John Muir (1838-1914) was a Scottish-American naturalist, author, environmental philosopher and early advocate of preservation of wilderness in the United States. His letters, essays, and books telling of his adventures in nature, especially in the Sierra Nevada of California, have been read by millions. His activism helped to preserve the Yosemite Valley, Sequoia National Park and other wilderness areas. The Sierra Club, which he founded, is a prominent American conservation organization. The 211-mile (340 km) John Muir Trail, a hiking trail in the Sierra Nevada, was named in his honor. Other such places include Muir Woods National Monument, Muir Beach, John Muir College, Mount Muir, Camp Muir and Muir Glacier. In Scotland, the John Muir Way, a 130 mile long distance route, was named in honor of him.
In his later life, Muir devoted most of his time to the preservation of the Western forests. He petitioned the U.S. Congress for the National Park bill that was passed in 1890, establishing Yosemite National Park. The spiritual quality and enthusiasm toward nature expressed in his writings inspired readers, including presidents and congressmen, to take action to help preserve large nature areas. He is today referred to as the "Father of the National Parks."
The John Muir tartan was created in 1998 by David McGill for the 150th anniversary of John Muir’s arrival in the United States and was launched at a reception in the San Francisco Bay area City of Pleasanton in 2002 when Muir’s grand-son accepted an inscribed tartan clock and picture frame on behalf of the Muir family.

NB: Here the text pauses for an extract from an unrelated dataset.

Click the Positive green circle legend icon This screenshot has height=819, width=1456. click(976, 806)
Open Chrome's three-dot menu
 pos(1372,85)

Muir has been considered 'an inspiration to both Scots and Americans'. Muir's biographer, Steven J. Holmes, believes that Muir has become "one of the patron saints of twentieth-century American environmental activity," both political and recreational. As a result, his writings are commonly discussed in books and journals, and he is often quoted by nature photographers such as Ansel Adams.
On April 21, 2013, the first ever John Muir Day was celebrated in Scotland, which marked the 175th anniversary of his birth, paying homage to the conservationist.
As stated by the designer, "The colours in the John Muir Tartan were chosen to represent what Muir first saw, and invited us all to see, long before man walked on the moon: the earth spinning silently through infinite space.”